Defensively, he’s not going to offer much, but that’s really where the concerns for what Philly needs from him ends. Chacho, oh and you really need to get used to calling him that, has been forced to try every kind of role in Europe during his time with Real Madrid. He can be a clear leader on the court, a top or second option scoring threat, or a pure creator. He is as comfortable in two as three guard sets and his three is reliable. Possibly the most important aspect for Philly is his comfort coming off the bench. Chacho logged starters minutes at Real but his role often, well actually almost universally under Pablo Laso’s tenure, saw him come in off the bench and have to essentially change the tempo late in the first frame. Chacho’s ideally suited to the role of second unit leader in the NBA which, if he ends up staying more than a season, looks to be his natural spot at this level.
Tomas Satoransky – A big switch
Satoransky’s move to the Washington Wizards came at a great price, $9 million over 3 years, and he has been on the radar of Wizards fans with regularity in recent times as they look to find the right blend so as to actually not waste John Wall. What he is going to provide is a little bit different. Satoransky, Giannis Antetokounmpo aside (becasue Giannis is his own category altogether), is the first of the new generation of extra tall Euro point guards (listed at 6’7″) to make the jump. Satoransky’s game in terms of what he role he plays is midway between Bradley Beal’s and John Wall’s. For rather different reasons to Chacho, Satoransky had to get used to being both a straight up attacker and a player who was expected to make more for others.
In either role, the Czech looks at his most comfortable when he gets to use his physicality. While his body doesn’t scream athletic freak, Satoransky loves to get in the paint and throw himself around on both ends. That motor is going to spare him from some criticism in the early time with Washington but don’t confuse him for a grit and grind player. Satoransky gets physical because that’s where he can get flashy, his acceleration is great for his size and that deceptive quickness. Mentally he’s used to being both THE guy and the other guy while in a hyper focused media spotlight. Barcelona may not have the most raucous fanbase in basketball but the city’s media corps and the attention it pays to the basketball club is huge and his experience handling the extensive focus will help him out. Value wise, this is a great low-risk deal for the Wizards with a heap of upside.
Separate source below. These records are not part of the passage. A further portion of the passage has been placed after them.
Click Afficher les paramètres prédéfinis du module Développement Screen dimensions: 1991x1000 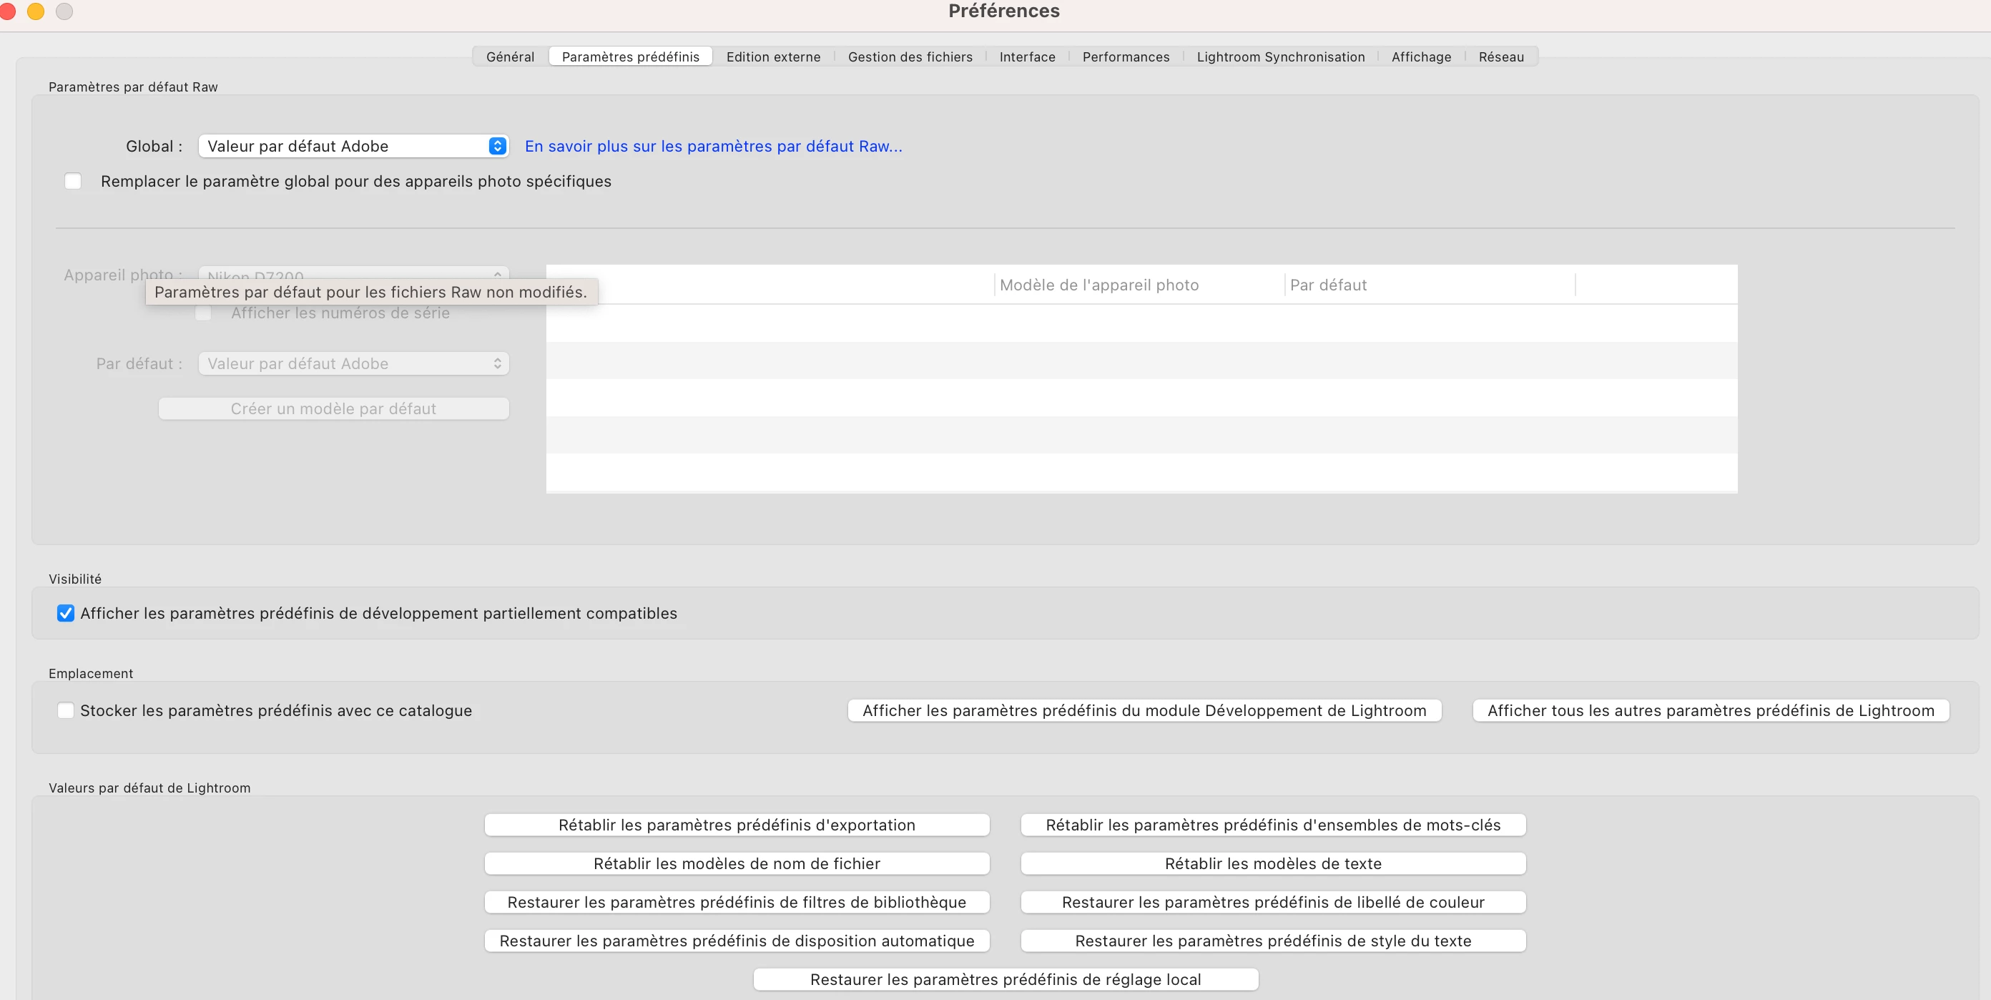(1144, 710)
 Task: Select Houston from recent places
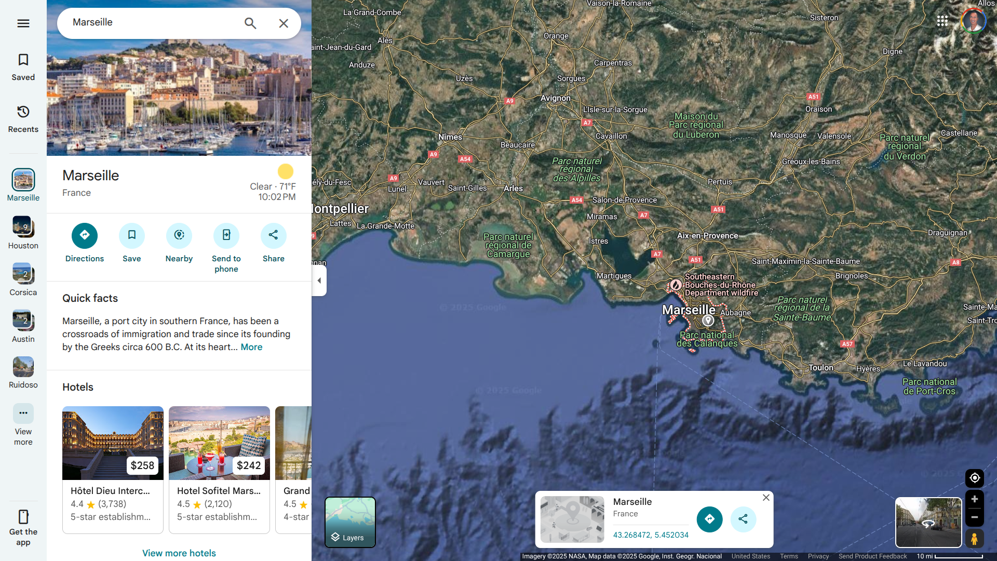(x=23, y=232)
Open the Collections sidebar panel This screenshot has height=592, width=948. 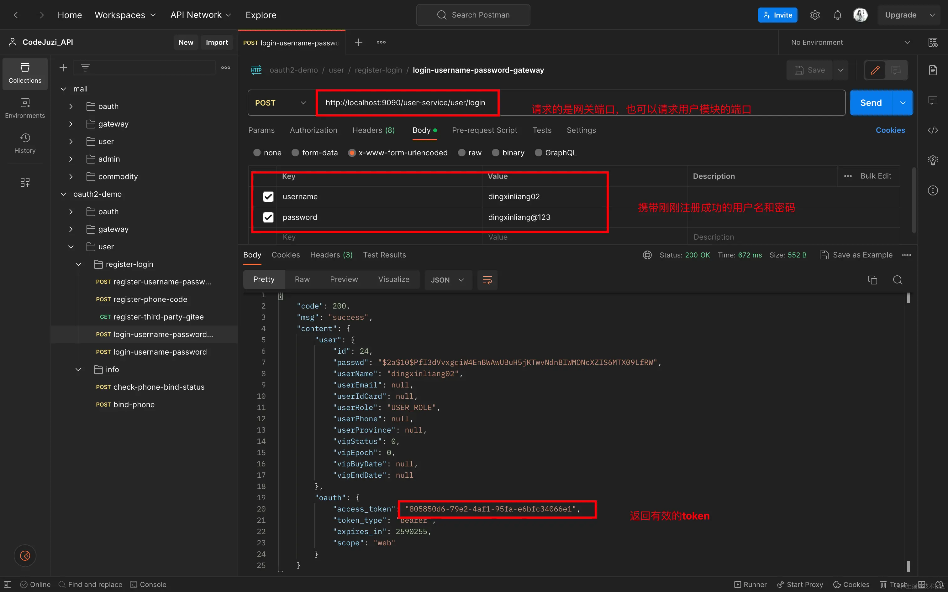pos(25,73)
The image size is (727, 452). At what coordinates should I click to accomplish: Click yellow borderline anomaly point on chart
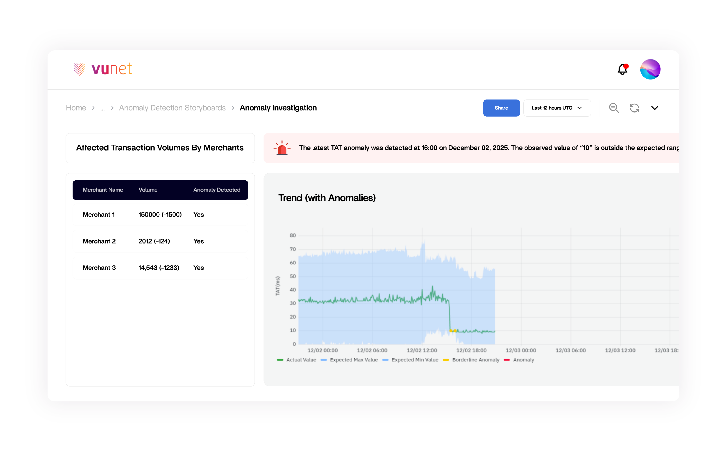451,331
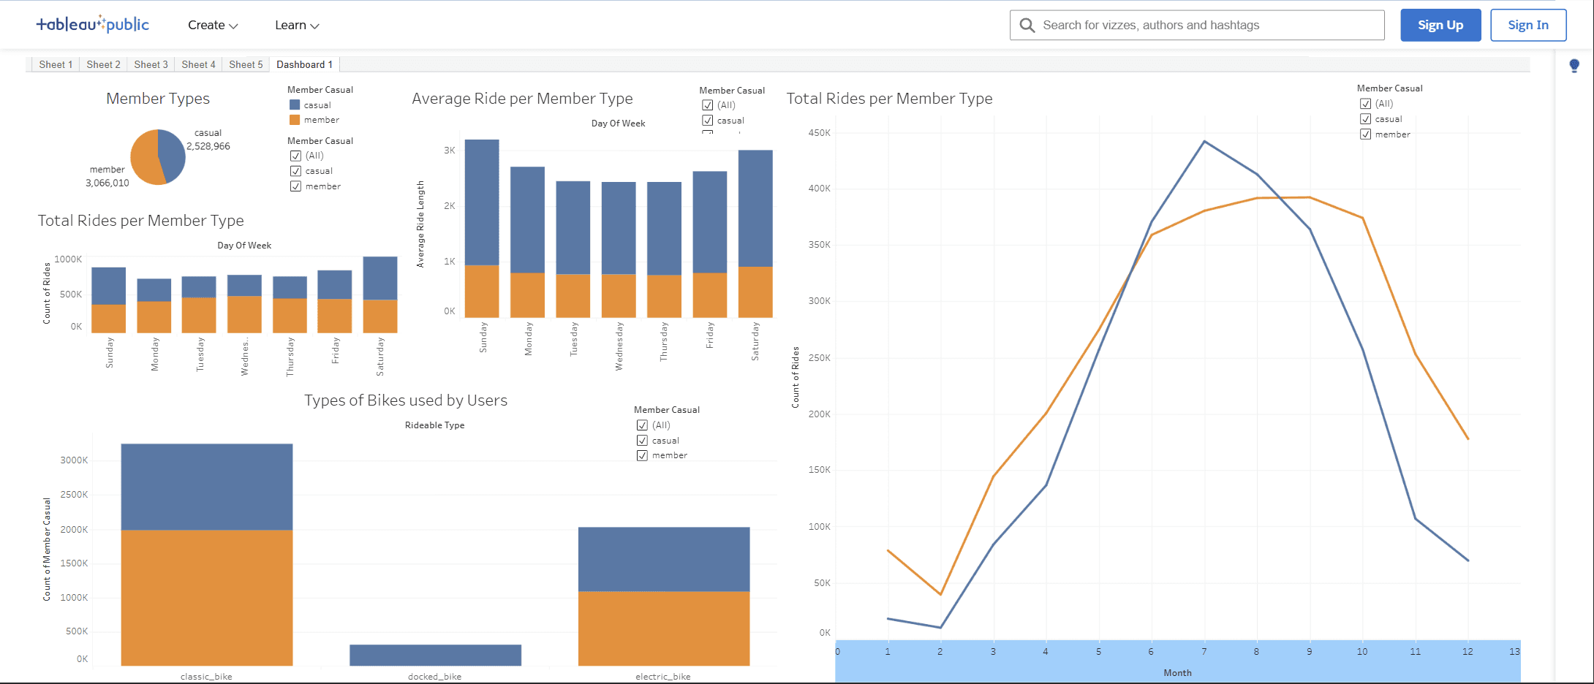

Malcolm Delaney – The space maker
Wait isn’t he American? Yes, Malcolm Delaney is most definitely American but he comes to the NBA having spent five years in Europe proving he belongs in the bigger show. The Atlanta Hawks have signed the former Virginia Tech Hokie on a two-year guaranteed deal and any search on Twitter for his handle (@foe23) will show you just how happy fans and observers in Europe are that he’s finally getting his shot in the NBA.
For Hawks fans, Delaney is a good change of pace to Dennis Schroeder at point guard and a competitor who will look to dislodge the German as Atlanta’s starter. On the floor Delaney is a skilled passer, a vastly improved defender, and has the spot up game to force opponents to respect his shot. Everywhere he went from Élan-Chalon (where he won the French championship, a first for the club), to Budvielnik Kiev, (where he won the Ukrainian championship), to Bayern Munich (where he won the German Bundesliga championship, a first for the club), to Lokomotiv Kuban Krasnodar (where he guided the club to its first ever appearance in the Euroleague Final Four), Delaney has used his shooting threat to create space for everyone else around him. It was most obvious at Loko where the game plan was hyper-direct and brutally effective but it’s the type of aspect to his game that those playing with Delaney are going to love. Even when his shooting is relatively low volume, the mere threat increases coverage and that leads to opportunities elsewhere on the floor. You might have noticed from the parentheses that he also tends to make the team he is with more likely to win more wherever he goes.
Europe’s back courts took a big hit with the success of NBA teams in luring some of the most explosive players here across the Atlantic but the opportunities for all three are fascinating. While Chacho is ineligible, it will be fun to see Satorasnky and Delaney potentially make the Rising Stars game. In both cases, they will have hoped to show they have arrived by then.